Artscape competes with these organizations in the studio-rental market but is the only outfit that provides government-subsidized live-work lofts to artists. Using revenue from events and other sources, it claims to provide $3.6-million in subsidies to its tenants, who, on average, pay 42 per cent of rates in Class B and Class C commercial buildings, according to its surveys.
Yet, some Barns tenants feel the price gap has narrowed because Artscape rates have risen steadily. Ms. Peets, who rented a small studio in the Barns, says she can find space for less than what she must pay Artscape after the tax hikes kick in.
In fact, Artscape, with its close ties to Toronto’s development industry, has focused increasingly on securing apartments in new condo towers. It will operate 80 affordable rentals in a 225-unit Tridel/Hines project planned for the East Bayfront and has 68 apartments in UrbanCorp’s Triangle Lofts.
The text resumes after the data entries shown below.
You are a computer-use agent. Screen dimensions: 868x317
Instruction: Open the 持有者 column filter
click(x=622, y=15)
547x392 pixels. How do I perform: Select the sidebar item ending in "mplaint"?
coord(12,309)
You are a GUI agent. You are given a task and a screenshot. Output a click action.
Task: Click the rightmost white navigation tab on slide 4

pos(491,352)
Increasingly, Artscape sells those units instead of renting them. It earned $4.9-million from selling condo studios at Youngplace, an $18-million project. Eligible buyers include not just artists but also employees of arts organizations. By selling studios, Mr. Jones says, “it’s become much easier to make projects viable.” The buyers, he adds, tend to be “senior artists.”
Visual artist Barbara Astman bought a space in Youngplace after leasing for years in a Junction factory that had been full of artists but was being taken over by a games developer. “The biggest difference between this studio and my past studios is the fact that it is well maintained,” she says.
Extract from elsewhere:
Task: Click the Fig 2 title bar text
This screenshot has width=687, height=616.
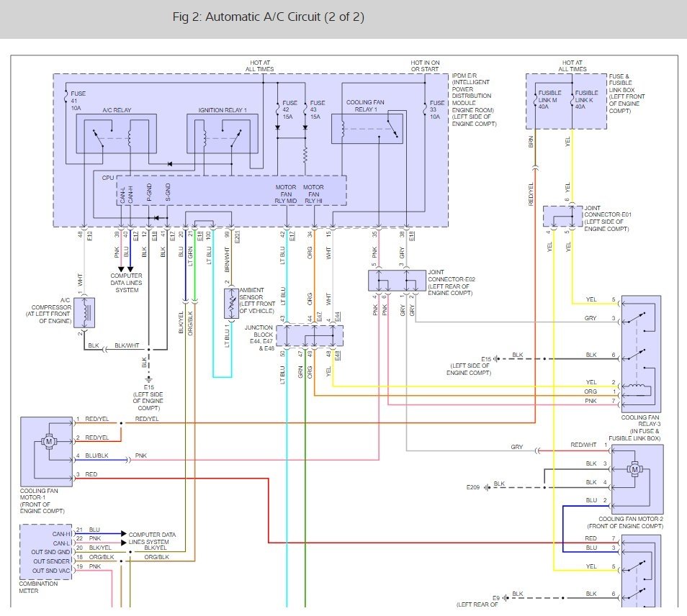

Yet, others balk at the costs. The asking price on a 490-square-foot studio, one of the smallest in Youngplace, was $210,000, with owners paying $350 a month in fees. “I don’t know any artists who could afford to buy a work-only studio,” a long-time Artscape tenant says.
It’s not the only way the organization’s business model chafes. Artscape rents its spaces out for private functions. But in the Barns, several tenants say, those events have created excessive noise, as well as conflicts over access to common space. An artist who once rented a studio that opened onto the Barns’ main event area says her clients were turned away because a private function was taking place. “That’s unheard of,” she says.
The fundraising has also raised eyebrows. A tenant in one downtown building says Artscape officials bring wealthy prospective patrons through the premises. While Artscape’s foundation has raised millions in recent years, this tenant points out she’s had to fight with Artscape’s managers to approve routine repairs, including fixing an elevator that was out of service for years.
The persistent sound issues at the Barns are another example of nickel-and-diming, some tenants say. Asked why a long-recognized problem still hasn’t been fixed, Mr. Jones replies, “It’s taken a long time to get expert [acoustics] advice and, to be honest, we’re not there yet.” He provided The Globe with recent quotes for test repairs, most under $20,000. “It would be absolutely inaccurate to say we’ve done nothing.”
For all the controversy, some in Toronto’s arts world back Artscape but say it shouldn’t be the only entity delivering subsidized space. “It’s essential that Artscape exist and we should support it,” Array’s Sandra Bell says. “But we shouldn’t put all our eggs in one basket.”
Others have had enough. As one Barns tenant says of the hefty bill for back taxes she received in the spring, “This is the straw that broke the camel’s back.”
Editor's note: An earlier version of this article included information from environmental assessment documents on lead levels in roof joists. While there is no accepted EPA limits on lead levels in roof joists, Canadian consultants use EPA limits for windowsills as a benchmark.